# Protobuf specifications and client libraries for Gitaly

> This directory was previously hosted at https://gitlab.com/gitlab-org/gitaly-proto. As of Gitaly 1.58.0 and gitaly-proto 1.39.0, all further proto changes will be made here, in `gitaly/proto`.

Gitaly is part of GitLab. It is a [server
application](https://gitlab.com/gitlab-org/gitaly) that uses its own
gRPC protocol to communicate with its clients. This repository
contains the protocol definition and automatically generated wrapper
code for Go and Ruby.

The .proto files define the remote procedure calls for interacting
with Gitaly. We keep auto-generated client libraries for Ruby and Go
in their respective subdirectories. The list of RPCs can be
[found here](https://gitlab-org.gitlab.io/gitaly-proto/).

Run `make proto` from the root of the repository to regenerate the client
libraries after updating .proto files.

See
[developers.google.com](https://developers.google.com/protocol-buffers/docs/proto3)
for documentation of the 'proto3' Protocol buffer specification
language.

## Issues

We have disabled the issue tracker of the gitaly-proto project. Please use the
[Gitaly issue tracker](https://gitlab.com/gitlab-org/gitaly/issues).

## gRPC/Protobuf concepts

The core Protobuf concepts we use are rpc, service and message. We use
these to define the Gitaly **protocol**.

-   **rpc** a function that can be called from the client and that gets
    executed on the server. Belongs to a service.
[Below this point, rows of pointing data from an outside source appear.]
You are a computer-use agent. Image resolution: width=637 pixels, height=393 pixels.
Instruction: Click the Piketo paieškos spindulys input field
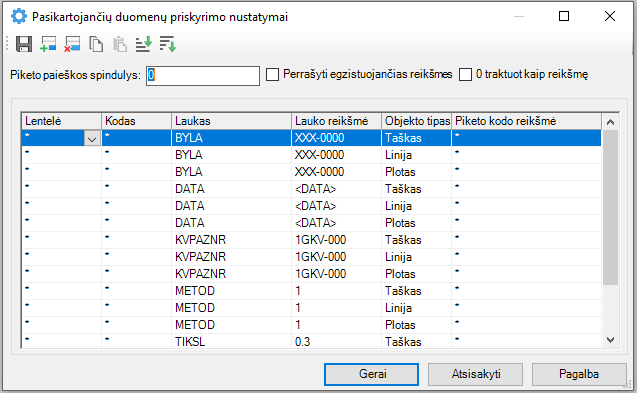coord(203,76)
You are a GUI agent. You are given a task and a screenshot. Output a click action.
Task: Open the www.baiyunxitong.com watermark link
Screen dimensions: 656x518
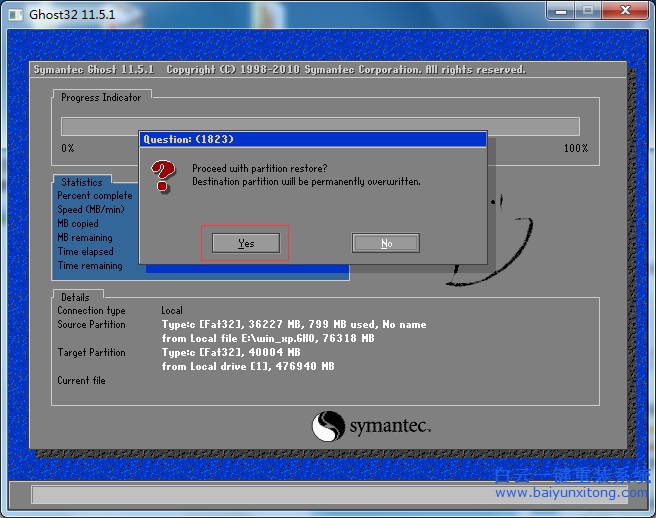[x=571, y=493]
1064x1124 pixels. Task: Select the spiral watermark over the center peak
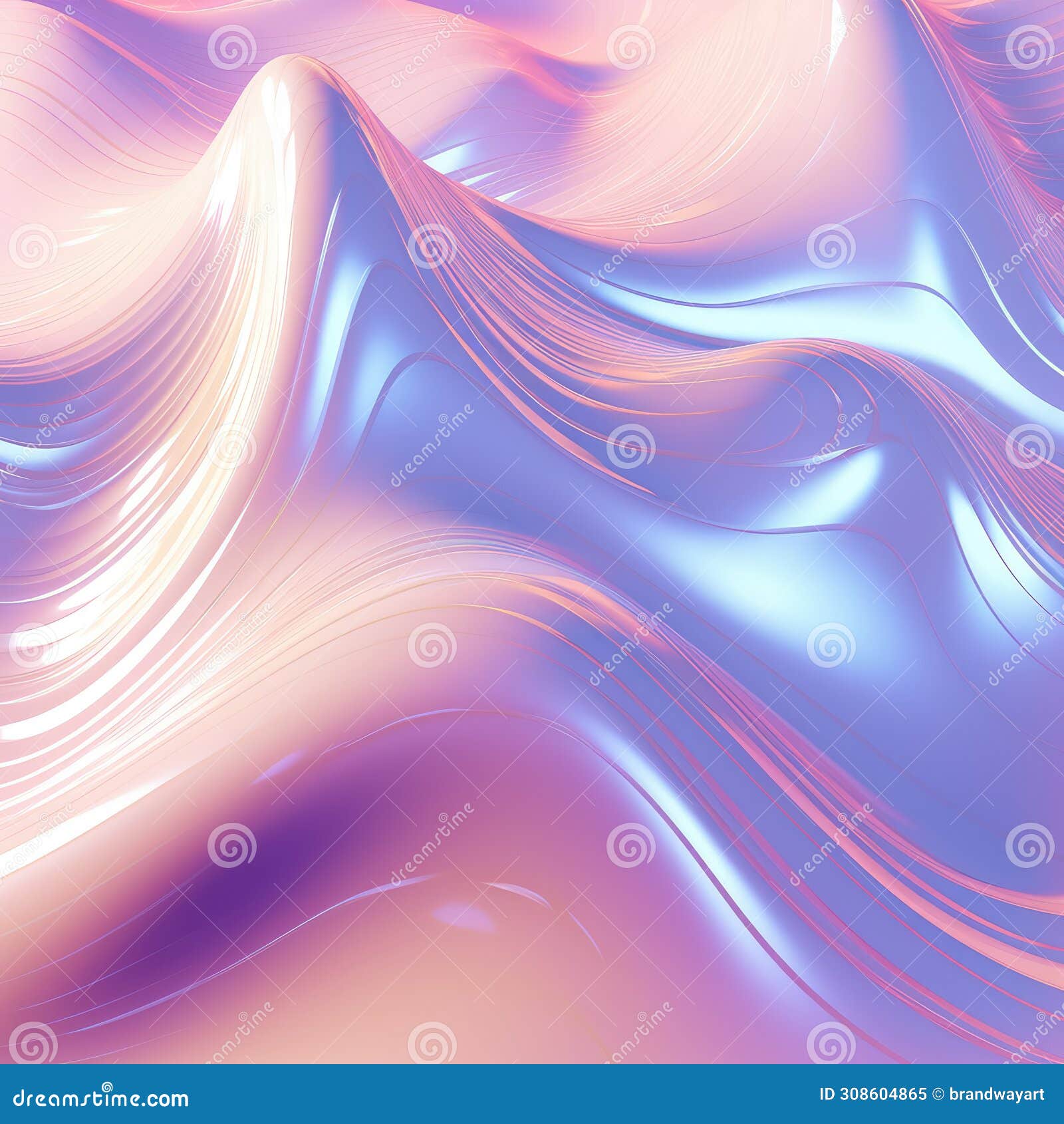point(229,43)
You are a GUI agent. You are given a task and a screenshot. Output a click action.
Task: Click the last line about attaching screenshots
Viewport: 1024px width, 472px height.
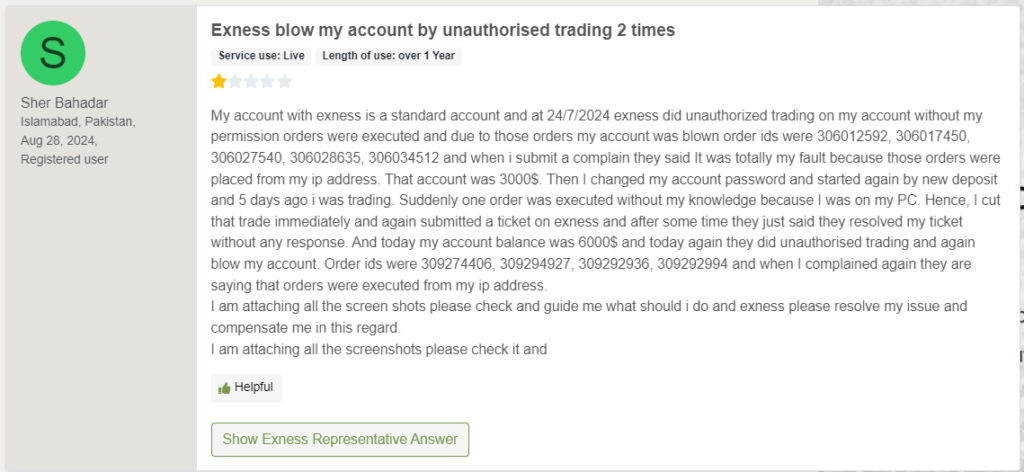tap(379, 349)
Can have one of four
    request/response signatures: message/message (example: get metadata for
    commit xxx), message/stream (example: get contents of blob xxx),
    stream/message (example: create new blob with contents xxx),
    stream/stream (example: git SSH session).
-   **service** a logical group of RPC's.
-   **message** like a JSON object except it has pre-defined types.
-   **stream** an unbounded sequence of messages. In the Ruby clients
    this looks like an Enumerator.

gRPC provides an implementation framework based on these Protobuf concepts.
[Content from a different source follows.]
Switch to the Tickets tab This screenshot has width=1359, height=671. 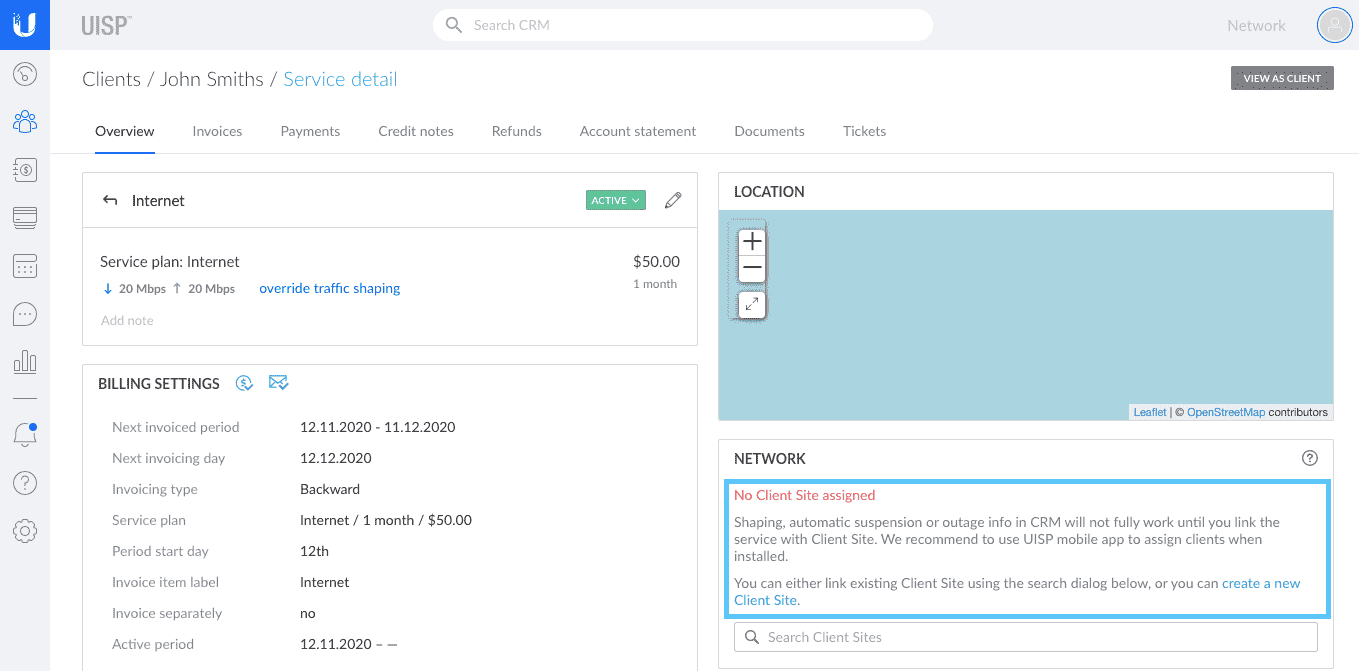click(x=864, y=131)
-   A gRPC **server** implements one or more services behind a network
    listener. Example: the Gitaly server application.
-   The gRPC toolchain automatically generates **client libraries** that
    handle serialization and connection management. Example: the Go
    client package and Ruby gem in this repository.
-   gRPC **clients** use the client libraries to make remote procedure
    calls. These clients must decide what network address to reach their
    gRPC servers on and handle connection reuse: it is possible to
    spread different gRPC services over multiple connections to the same
    gRPC server.
-   Officially a gRPC connection is called a **channel**. In the Go gRPC
    library these channels are called **client connections** because
    'channel' is already a concept in Go itself. In Ruby a gRPC channel
    is an instance of GRPC::Core::Channel. We use the word 'connection'
    in this document. The underlying transport of gRPC, HTTP/2, allows
    multiple remote procedure calls to happen at the same time on a
    single connection to a gRPC server. In principle, a multi-threaded
    gRPC client needs only one connection to a gRPC server.

## Design decisions

1.  In Gitaly's case there is one server application
    https://gitlab.com/gitlab-org/gitaly which implements all services
    in the protocol.
1.  In default GitLab installations each Gitaly client interacts with
    exactly 1 Gitaly server, on the same host, via a Unix domain socket.
    In a larger installation each Gitaly client will interact with many
    different Gitaly servers (one per GitLab storage shard) via TCP
    connections.
1.  Gitaly uses
    [grpc.Errorf](https://godoc.org/google.golang.org/grpc#Errorf) to
    return meaningful
    [errors](https://godoc.org/google.golang.org/grpc/codes#Code) to its
    clients.
1.  Each RPC `FooBar` has its own `FooBarRequest` and `FooBarResponse`
    message types. Try to keep the structure of these messages as flat as
    possible. Only add abstractions when they have a practical benefit.
1.  We never make backwards incompatible changes to an RPC that is
    already implemented on either the client side or server side.
    Instead we just create a new RPC call and start a deprecation
    procedure (see below) for the old one.
1.  It is encouraged to put comments (starting with `//`) in .proto files.
    Please put comments on their own lines. This will cause them to be
    treated as documentation by the protoc compiler.
1.  When choosing an RPC name don't use the service name as context.
    Good: `service CommitService { rpc CommitExists }`. Bad:
    `service CommitService { rpc Exists }`.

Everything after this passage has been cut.